→ **EXERCISE PASSAGE**
C3: Zero-shot Text-to-SQL with ChatGPT
Xuemei Dong, Chao Zhang, Yuhang Ge, Yuren Mao, Yunjun Gao, lu Chen, Jinshu Lin, Dongfang Lou
TL;DR
This work tackles zero-shot Text-to-SQL by leveraging ChatGPT through the C3 framework, which combines Clear Prompting, Calibration with Hints, and Consistent Output to produce reliable SQL without demonstrations. It demonstrates that careful prompt design, bias calibration, and execution-based self-consistency yield state-of-the-art zero-shot performance on the Spider dataset, surpassing fine-tuning baselines while using significantly fewer tokens. The approach includes systematic schema linking, bias-aware prompting, and multiple-sample voting to mitigate LLM randomness, with extensive ablations and error analysis confirming the contributions. The findings suggest a practical, budget-friendly direction for GPT-based Text-to-SQL research with strong potential for broader deployment.

→ **SUPPLIED RECORDS**
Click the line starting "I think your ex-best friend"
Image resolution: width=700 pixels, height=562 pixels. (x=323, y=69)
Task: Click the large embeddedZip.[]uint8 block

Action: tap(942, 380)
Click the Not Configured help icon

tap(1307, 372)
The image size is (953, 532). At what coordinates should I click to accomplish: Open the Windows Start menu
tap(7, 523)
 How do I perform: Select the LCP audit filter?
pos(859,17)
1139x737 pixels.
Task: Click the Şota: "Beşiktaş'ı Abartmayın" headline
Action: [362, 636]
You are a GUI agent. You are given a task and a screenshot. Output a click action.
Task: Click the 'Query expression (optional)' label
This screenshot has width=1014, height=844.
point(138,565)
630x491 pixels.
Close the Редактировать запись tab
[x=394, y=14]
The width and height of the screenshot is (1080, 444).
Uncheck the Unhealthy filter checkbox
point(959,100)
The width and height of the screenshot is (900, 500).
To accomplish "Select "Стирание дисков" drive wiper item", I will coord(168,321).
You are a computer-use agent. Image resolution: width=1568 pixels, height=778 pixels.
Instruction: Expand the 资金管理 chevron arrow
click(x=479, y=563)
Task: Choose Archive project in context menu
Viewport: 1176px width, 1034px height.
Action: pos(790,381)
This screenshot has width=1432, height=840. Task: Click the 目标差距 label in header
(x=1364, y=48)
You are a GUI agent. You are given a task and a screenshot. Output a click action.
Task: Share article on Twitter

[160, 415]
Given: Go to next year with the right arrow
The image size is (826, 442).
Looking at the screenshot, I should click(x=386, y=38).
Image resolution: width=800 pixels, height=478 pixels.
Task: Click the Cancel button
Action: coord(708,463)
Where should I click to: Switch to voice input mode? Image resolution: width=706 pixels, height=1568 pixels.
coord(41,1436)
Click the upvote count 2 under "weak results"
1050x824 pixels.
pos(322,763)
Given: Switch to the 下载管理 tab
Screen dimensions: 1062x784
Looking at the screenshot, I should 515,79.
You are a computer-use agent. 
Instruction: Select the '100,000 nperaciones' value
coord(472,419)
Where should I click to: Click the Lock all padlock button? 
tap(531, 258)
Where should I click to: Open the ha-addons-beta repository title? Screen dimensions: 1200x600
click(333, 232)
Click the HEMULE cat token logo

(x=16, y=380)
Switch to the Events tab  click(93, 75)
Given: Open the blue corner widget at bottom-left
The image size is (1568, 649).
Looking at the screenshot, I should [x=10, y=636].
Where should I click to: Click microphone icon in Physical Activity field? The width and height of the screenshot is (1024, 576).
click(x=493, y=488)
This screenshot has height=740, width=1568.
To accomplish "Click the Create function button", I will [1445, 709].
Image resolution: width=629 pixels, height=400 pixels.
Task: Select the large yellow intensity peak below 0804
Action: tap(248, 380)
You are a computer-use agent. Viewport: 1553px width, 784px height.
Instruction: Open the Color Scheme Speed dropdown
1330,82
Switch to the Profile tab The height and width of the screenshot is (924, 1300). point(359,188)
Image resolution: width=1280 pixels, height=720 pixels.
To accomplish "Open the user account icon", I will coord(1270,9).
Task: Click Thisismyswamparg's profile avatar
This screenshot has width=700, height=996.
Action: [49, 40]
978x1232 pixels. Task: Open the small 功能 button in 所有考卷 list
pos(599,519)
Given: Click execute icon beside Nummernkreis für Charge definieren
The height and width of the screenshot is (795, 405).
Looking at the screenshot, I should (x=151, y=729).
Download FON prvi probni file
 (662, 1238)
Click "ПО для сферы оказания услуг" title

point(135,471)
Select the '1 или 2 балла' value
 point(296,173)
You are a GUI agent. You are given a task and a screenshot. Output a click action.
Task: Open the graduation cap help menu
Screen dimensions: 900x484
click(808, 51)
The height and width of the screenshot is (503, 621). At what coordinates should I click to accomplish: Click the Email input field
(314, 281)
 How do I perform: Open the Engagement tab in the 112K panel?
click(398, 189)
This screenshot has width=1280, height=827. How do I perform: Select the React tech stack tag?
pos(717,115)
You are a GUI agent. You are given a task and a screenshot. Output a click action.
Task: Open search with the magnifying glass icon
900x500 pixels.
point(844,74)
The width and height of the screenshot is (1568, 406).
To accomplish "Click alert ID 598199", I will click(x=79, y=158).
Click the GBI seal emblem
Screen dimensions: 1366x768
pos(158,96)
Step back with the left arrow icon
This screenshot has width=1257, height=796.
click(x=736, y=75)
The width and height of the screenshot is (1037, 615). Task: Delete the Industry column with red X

→ **EXERCISE 1**
List the components that the C3 Text-to-SQL summary says the C3 framework combines.
→ **EXERCISE 2**
Extend the C3 Text-to-SQL summary past its final sentence.
The material has nothing to do with the C3 Text-to-SQL summary.

→ **RESPONSE 1**
Clear Prompting, Calibration with Hints, Consistent Output

→ **RESPONSE 2**
Abstract
This paper proposes a ChatGPT-based zero-shot Text-to-SQL method, dubbed C3, which achieves 82.3\% in terms of execution accuracy on the holdout test set of Spider and becomes the state-of-the-art zero-shot Text-to-SQL method on the Spider Challenge. C3 consists of three key components: Clear Prompting (CP), Calibration with Hints (CH), and Consistent Output (CO), which are corresponding to the model input, model bias and model output respectively. It provides a systematic treatment for zero-shot Text-to-SQL. Extensive experiments have been conducted to verify the effectiveness and efficiency of our proposed method.